Date of Conferral
Doctor of Education (Ed.D.)
High-stakes testing has increased since the passage of the federal No Child Left Behind Act (NCLB) of 2001. Many teachers are using teacher-centered activities with memorization and testing coach books instead of creating student-centered higher-order thinking activities. Some school districts are eliminating subjects that are not tested on state assessments. The purpose of this study was to collect information regarding the teaching experiences of 9 elementary teachers from the same school within one public school district. Teacher interviews were utilized in this case study to explore the perceived effects of high-stakes tests on elementary curriculum and instruction. The theoretical foundation for this study was based on the theories of behaviorism and constructivism. The study research questions addressed teachers' perceptions of the effects of high-stakes testing on curriculum and instruction. Qualitative coding was used to identify patterns and themes in the data through the systematic analysis and constant comparison of data sets.
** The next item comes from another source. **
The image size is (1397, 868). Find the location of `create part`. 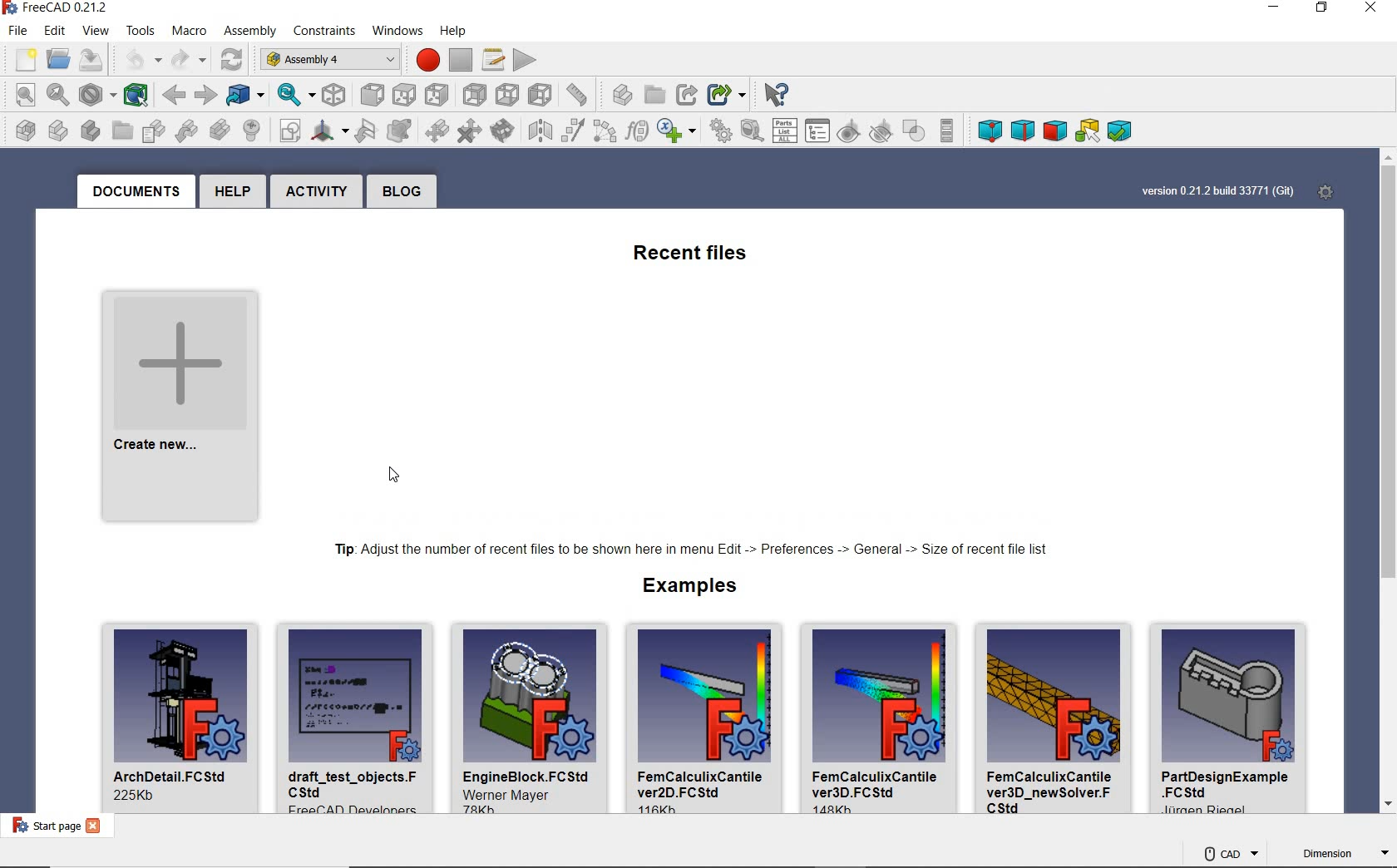

create part is located at coordinates (618, 96).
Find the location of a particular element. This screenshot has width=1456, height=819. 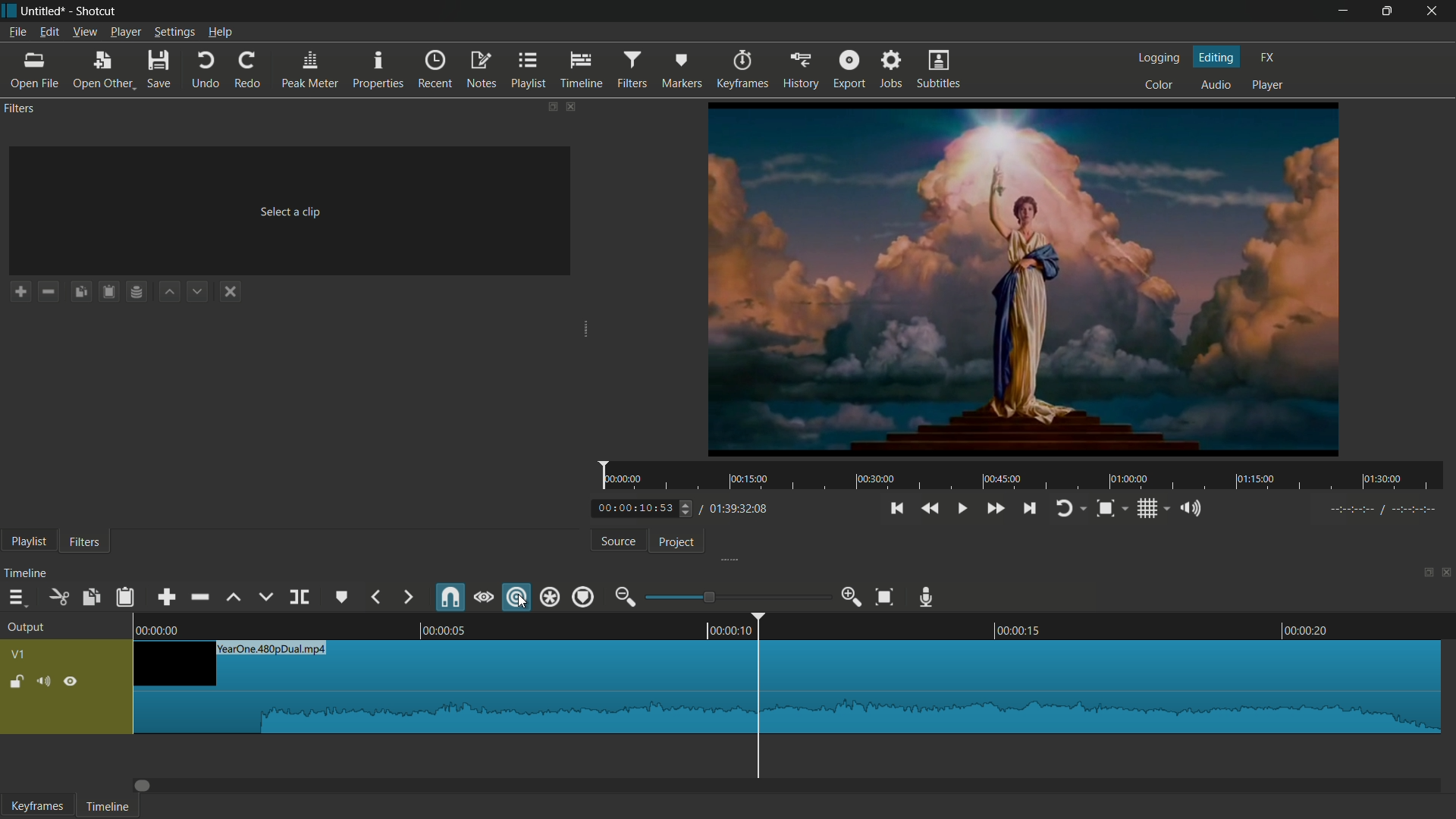

recent is located at coordinates (435, 70).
Data from interview transcripts were analyzed to determine factors, events, conditions, personal perspectives, and concerns of the elementary teachers. Teachers felt that high-stakes testing has resulted in a rigid, unbalanced and narrow curriculum. Teachers described that high-stakes testing has resulted in clear expectations for teachers which have helped them to know exactly what they have to teach within their classrooms. Implications for positive social change include providing teachers with necessary professional development relating to the effects of high-stakes testing; this can lead to curricular and instructional change that provides more instruction in higher-order thinking.